The current code interprets pstates as a signed 8-bit value. This
causes a problem on POWER9 platforms which have more than 128 pstates.
On such systems, on a CPU that is in a lower pstate whose number is
greater than 128, querying the current pstate returns a "pstate X is
out of bound" error message and the current pstate is reported as the
nominal pstate.
This patch fixes the aforementioned issue by correctly differentiating
the sign whenever a pstate value read, depending on whether the
pstates are positively numbered or negatively numbered.
Fixes: commit 09ca4c9b5958 ("cpufreq: powernv: Replacing pstate_id with frequency table index")

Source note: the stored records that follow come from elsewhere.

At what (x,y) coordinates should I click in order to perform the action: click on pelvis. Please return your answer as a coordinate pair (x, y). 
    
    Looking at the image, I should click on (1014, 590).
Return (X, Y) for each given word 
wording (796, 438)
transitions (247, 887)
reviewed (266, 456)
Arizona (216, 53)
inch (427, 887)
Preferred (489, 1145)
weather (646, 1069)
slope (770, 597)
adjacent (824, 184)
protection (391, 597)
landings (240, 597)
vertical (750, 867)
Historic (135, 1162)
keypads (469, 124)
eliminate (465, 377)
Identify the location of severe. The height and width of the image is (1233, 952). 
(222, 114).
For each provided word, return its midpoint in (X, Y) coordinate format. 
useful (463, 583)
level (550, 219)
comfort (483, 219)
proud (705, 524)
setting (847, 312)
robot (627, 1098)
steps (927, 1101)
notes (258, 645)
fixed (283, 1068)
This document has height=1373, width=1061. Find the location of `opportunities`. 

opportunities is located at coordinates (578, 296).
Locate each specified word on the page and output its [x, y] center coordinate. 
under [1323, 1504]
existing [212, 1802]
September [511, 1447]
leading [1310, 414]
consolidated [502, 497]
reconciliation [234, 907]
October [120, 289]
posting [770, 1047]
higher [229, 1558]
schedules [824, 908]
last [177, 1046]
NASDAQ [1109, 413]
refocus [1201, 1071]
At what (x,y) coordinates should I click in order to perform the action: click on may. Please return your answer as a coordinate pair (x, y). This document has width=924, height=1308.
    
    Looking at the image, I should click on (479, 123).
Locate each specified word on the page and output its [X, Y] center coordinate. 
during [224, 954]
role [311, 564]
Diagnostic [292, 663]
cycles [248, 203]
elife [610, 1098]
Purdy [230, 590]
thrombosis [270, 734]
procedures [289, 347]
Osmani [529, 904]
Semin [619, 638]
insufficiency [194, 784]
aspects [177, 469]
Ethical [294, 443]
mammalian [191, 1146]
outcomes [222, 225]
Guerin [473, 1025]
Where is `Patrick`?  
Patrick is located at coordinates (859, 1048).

Cc: <stable(a)vger.kernel.org> #v4.8
Signed-off-by: Gautham R. Shenoy <ego(a)linux.vnet.ibm.com>
Tested-and-reviewed-by: Shilpasri G Bhat <shilpa.bhat(a)linux.vnet.ibm.com>
Acked-by: Viresh Kumar <viresh.kumar(a)linaro.org>
---
drivers/cpufreq/powernv-cpufreq.c | 43 ++++++++++++++++++++++++++++++---------
1 file changed, 33 insertions(+), 10 deletions(-)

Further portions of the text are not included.